Inside the glass house

Might is right: Ethiopia moves into Mogadishu; UN helpless
By Thalif Deen at the united nations, Sundaytimes
NEW YORK - When Iraqi President Saddam Hussein invaded neighbouring Kuwait — a longstanding US ally — in August 1990, the invasion of sovereign territory was rightly considered an unforgivable political sin.
The entire international community, led by the US and Western powers, not only called for a withdrawal of Iraqi troops but also punished Iraq with one of the most rigid UN sanctions imposed on any member state.
The defiance of international norms and violation of the UN charter, along with charges of war crimes and genocide, eventually contributed to the Iraqi dictator's downfall — and finally to a verdict of execution by hanging. Never mind the flawed justice system in a US-occupied Iraq. That's another story.
Still, the dictates and rules of the diplomatic game keep changing every year — primarily depending on whether you are a friend or a foe of the US or of Western powers.
The Bush administration has also brandished a new political yardstick: anything is permissible, even the invasion of neighbouring territory, if the military attack has a direct or indirect bearing on the US war on terrorism.
And so, the US refused to support immediate UN action when Israel invaded Lebanon last July. The Security Council remained frozen giving the Israelis more than a month to carry out aerial strikes resulting in the deaths of thousands of civilians in Lebanon.
Firstly, Israel was a strong US ally, and secondly, the Israelis were fighting Hezbollah which is formally declared a "terrorist organisation" by the US.
On both grounds, the US considered a military invasion of Lebanon justified — at least until the Security Council called for a ceasefire a month later.
A similar political and military scenario is playing out in the streets of the Somali capital of Mogadishu where Ethiopia is violating international norms and the UN charter by invading a neighbouring country.

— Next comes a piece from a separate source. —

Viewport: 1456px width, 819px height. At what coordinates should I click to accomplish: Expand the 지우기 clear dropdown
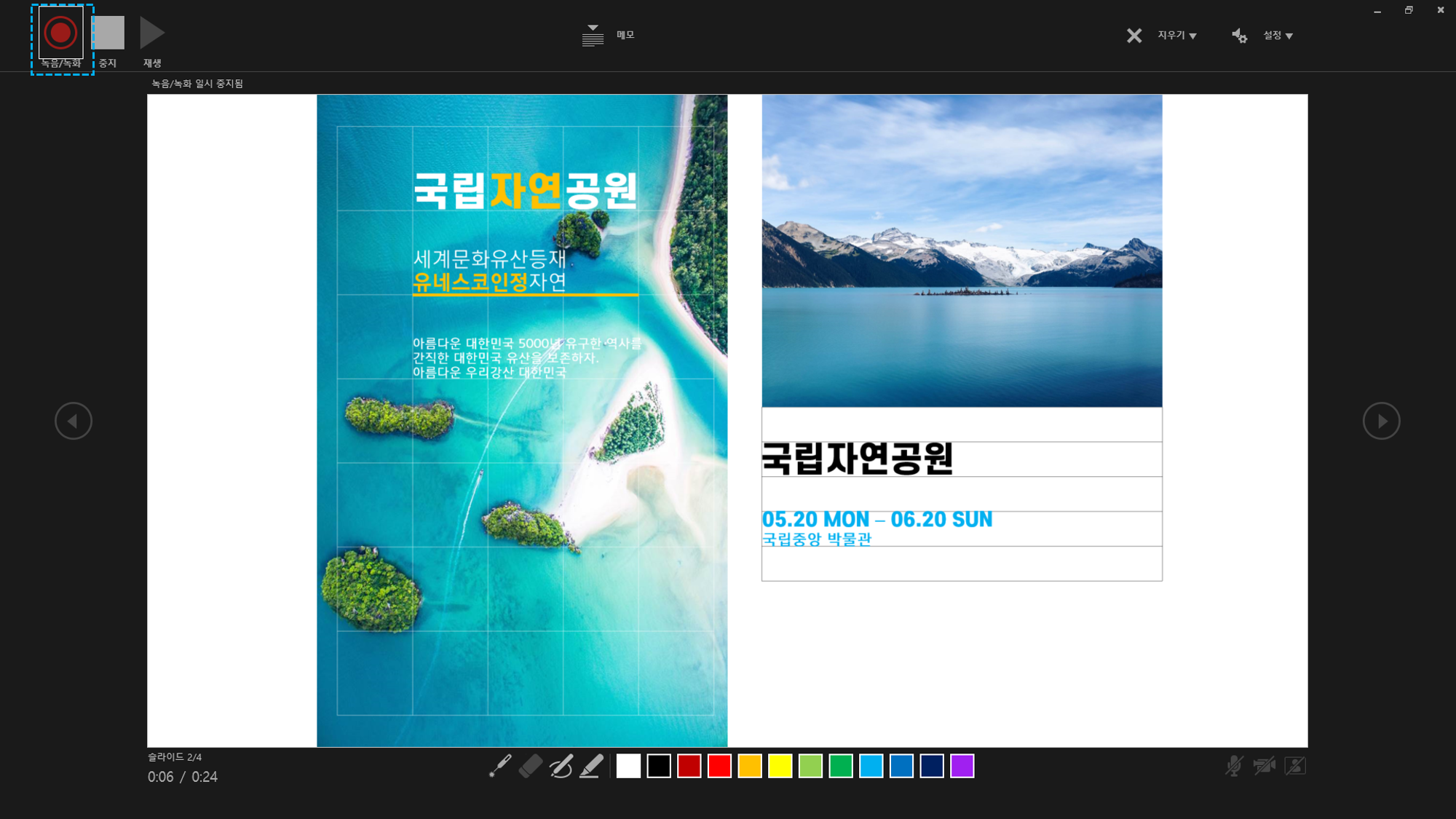click(x=1177, y=36)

Virtually calling for the withdrawal of Ethiopian troops from Somalia, outgoing UN Secretary-General Kofi Annan said last week that "it is essential that neighbouring governments stay out of this." But there has been no response to his plea.
Ethiopian Prime Minister Meles Zenawi, who told Annan that the attack was a "limited" military operation, says between 3,000 and 4,000 Ethiopian troops have "broken the backs" of Islamic forces. But he has given no indication when his troops will withdraw.

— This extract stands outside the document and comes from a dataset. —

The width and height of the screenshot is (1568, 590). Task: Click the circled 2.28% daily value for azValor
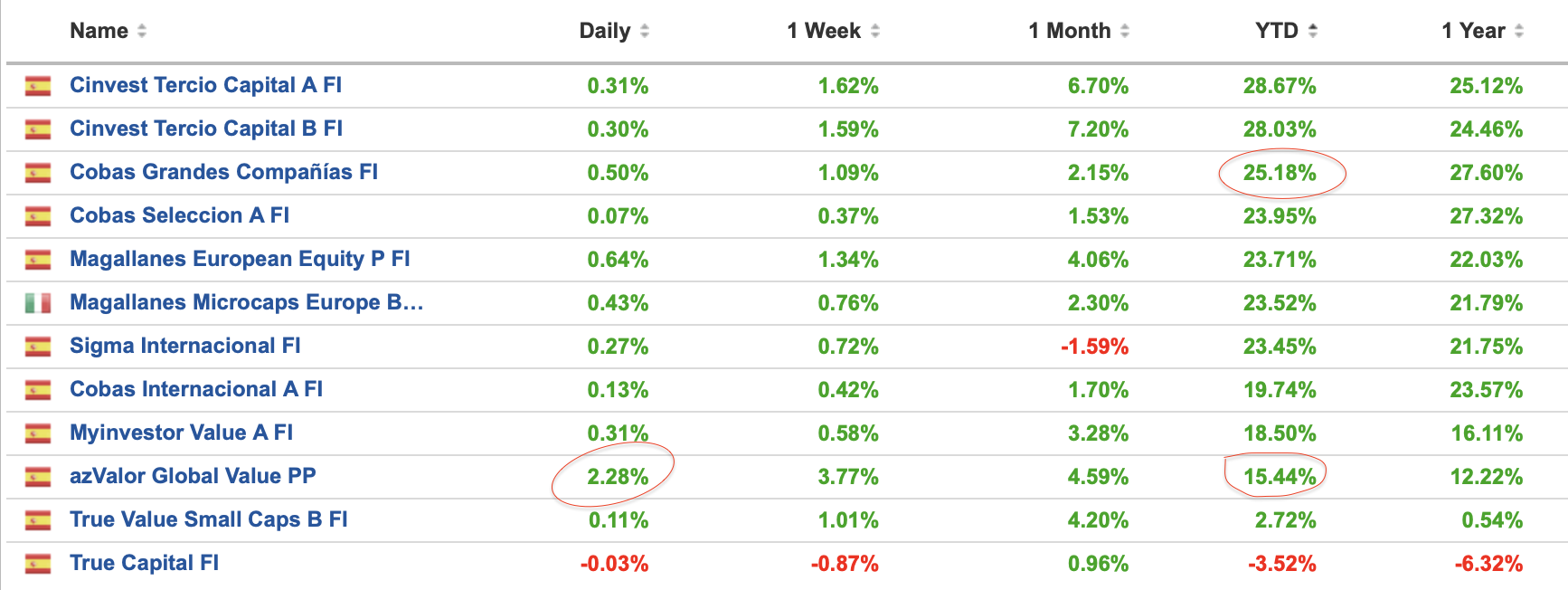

A divided UN Security Council is discussing a draft resolution which calls for "all foreign forces (to) immediately withdraw from the territories of Somalia and cease their military operations inside Somalia."
But that paragraph is in dispute because of opposition, primarily from the United States and mostly Western states in the Security Council. As a result, there is no UN action on the invasion of Somalia — not even a condemnation.
The draft resolution, with strong support from Arab League states, is the brainchild of Qatar, a non-permanent member and current president of the Security Council. But it is going nowhere.
The conflict in Somalia was triggered by a long simmering dispute between Somalia's UN-blessed transitional government in Baidoa and the Union of Islamic Court militias who were in control of the capital of Mogadishu till Wednesday.
The Bush administration has been providing support to the transitional government on the ground that the Islamic force has ties to Al-Qaeda.
The New York Times says Ethiopia has the "tacit support" of the US. And the London Financial Times last week quoted a Western diplomat as saying that Ethiopia's military advance into Somalia "appeared to be breaking international protocols and UN Security Council resolutions."
When will Ethiopia be asked to withdraw its troops? And, like Iraq, will it be punished for its infractions and violation of the UN charter? Don't bet on it.
Meanwhile, Ethiopia has also been involved in a longstanding border war with its neighbour Eritrea. Annan has described the conflict between Ethiopia and Eritrea as "a classic example of tragedy" in the African continent.
"Two poor countries desperately in need of development, desperately in need of food security to be able to protect their people (and who) went to war,?" Annan said last October.
He said the two countries have been at war "over a territory, over a misunderstanding of a region called Badme, which is a barren place."
"They spent hundreds of millions of dollars to buy equipment, to arm their military and they fought," he declared. Since Ethiopia's incursion into Somalia last week, there have also been reports that Eritrea has been sending troops to boost the Islamic forces, thereby threatening to turn the war into a regional conflict.